Fitch noted that the reforms have curtailed distortions stemming from unconventional policies, thereby attracting significant inflows to the official foreign exchange market. However, the rating agency remains cognizant of short-term challenges, such as persistently high inflation and ongoing volatility in the forex market, underscoring the need for sustained commitment to reform efforts.
Central to Nigeria’s economic resurgence has been the pivotal role played by the Central Bank of Nigeria (CBN) in eliminating distortions in the forex market and tightening monetary policy.
In January, Fitch raised concerns about Nigeria’s economic difficulties, citing ongoing foreign exchange shortages and a rapidly increasing debt service-to-revenue ratio as key factors contributing to a precarious sovereign credit rating.
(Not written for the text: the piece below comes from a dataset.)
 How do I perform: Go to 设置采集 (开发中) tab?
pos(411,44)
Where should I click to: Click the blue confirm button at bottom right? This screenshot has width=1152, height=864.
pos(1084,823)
Gaimin Nonyane, Fitch’s Director of Middle East and Africa Sovereigns, expressed concern regarding the CBN’s struggles to accumulate adequate foreign exchange reserves, which leaves them ill-prepared to address the backlog of forex and meet the substantial external financing requirements of the private sector.
Toby Iles, Fitch’s Head of Middle East and Africa Sovereigns, echoed Nonyane’s concerns about Nigeria’s economic vulnerability, particularly with the interest payments to revenue ratio exceeding 40%. This ratio, four times higher than the median for B-rated sovereigns, presented a significant weakness for the country’s credit rating.
Despite commendation for these recent efforts, Fitch expressed reservations over continued forex market volatility, elevated inflation levels, and opacity surrounding the country’s foreign reserves.
Additionally, concerns linger over lagging oil production levels, necessitating efforts to diversify non-oil revenues and mitigate high-interest payments arising from currency depreciation and increased borrowing.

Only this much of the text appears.